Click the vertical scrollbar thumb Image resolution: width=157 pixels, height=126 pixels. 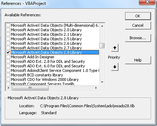102,46
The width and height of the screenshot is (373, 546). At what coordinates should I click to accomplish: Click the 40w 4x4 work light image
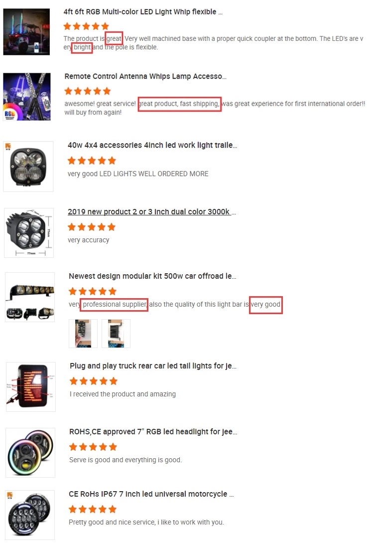(28, 167)
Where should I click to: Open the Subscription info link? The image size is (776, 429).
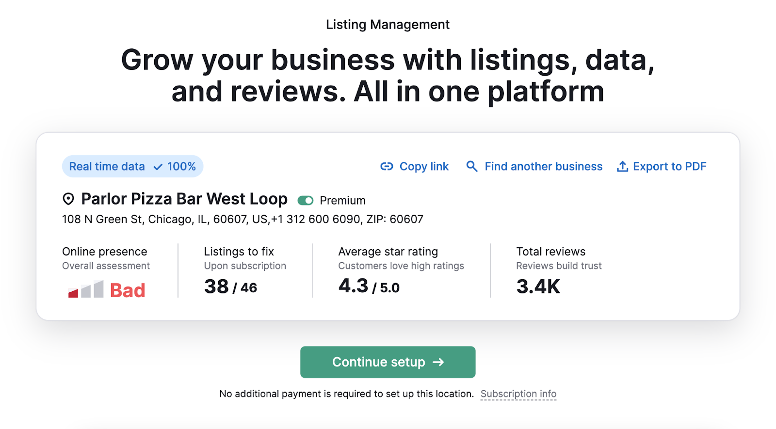(x=518, y=394)
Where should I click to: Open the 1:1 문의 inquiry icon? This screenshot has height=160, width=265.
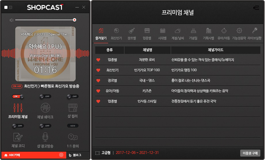[73, 137]
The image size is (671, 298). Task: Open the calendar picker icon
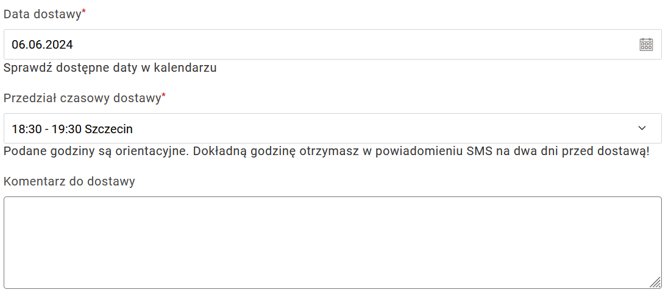[646, 44]
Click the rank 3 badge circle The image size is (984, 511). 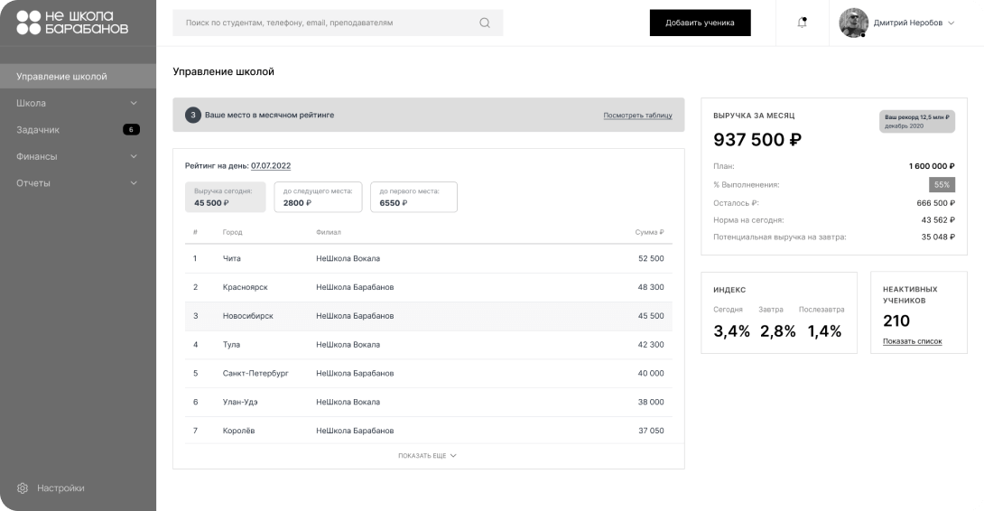tap(193, 115)
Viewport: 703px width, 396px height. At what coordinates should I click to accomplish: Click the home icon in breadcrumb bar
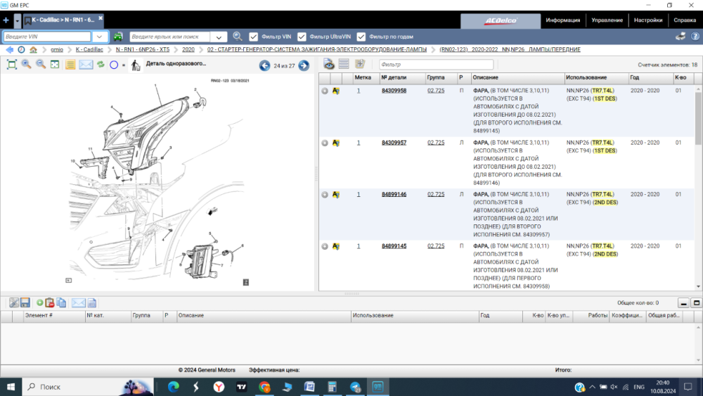tap(33, 50)
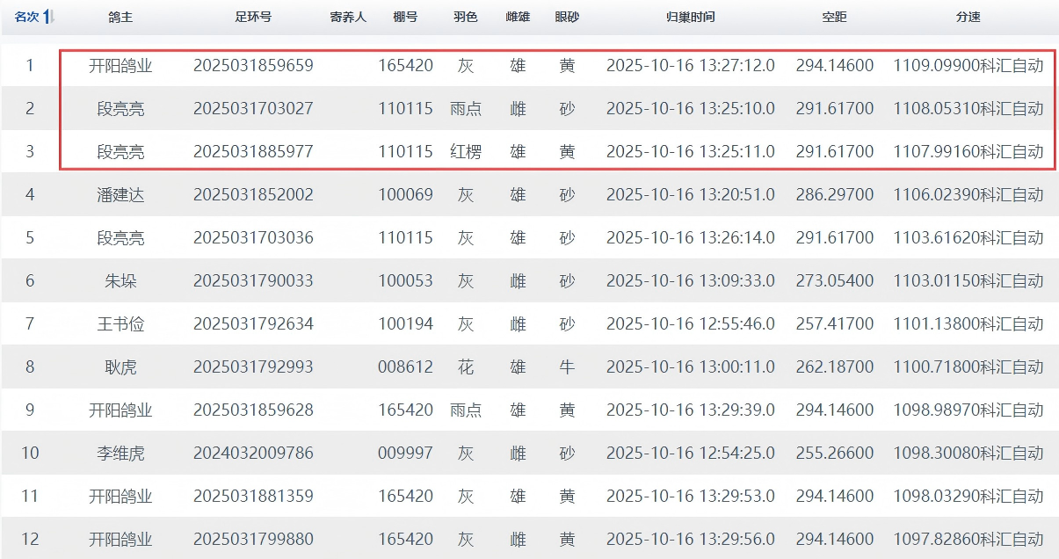
Task: Click the sort arrow beside 名次 header
Action: [49, 17]
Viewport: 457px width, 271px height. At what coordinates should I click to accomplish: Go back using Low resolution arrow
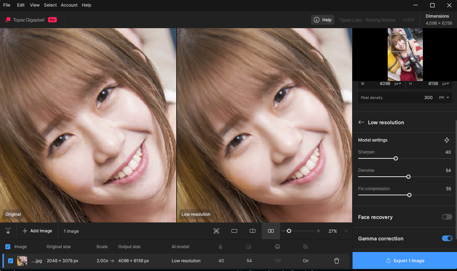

* PROBLEM REQUIREMENTS
The answer should consist only of the lines from the one with "Viewport: 703px width, 396px" through the last line of the material above, copied exactly, with no pictures.

* ANSWER BOX
Viewport: 703px width, 396px height. At what coordinates should I click to accomplish: Click the home icon in breadcrumb bar
tap(33, 50)
Task: Click the sort arrow beside 名次 header
Action: [49, 17]
Viewport: 457px width, 271px height. At what coordinates should I click to accomplish: Go back using Low resolution arrow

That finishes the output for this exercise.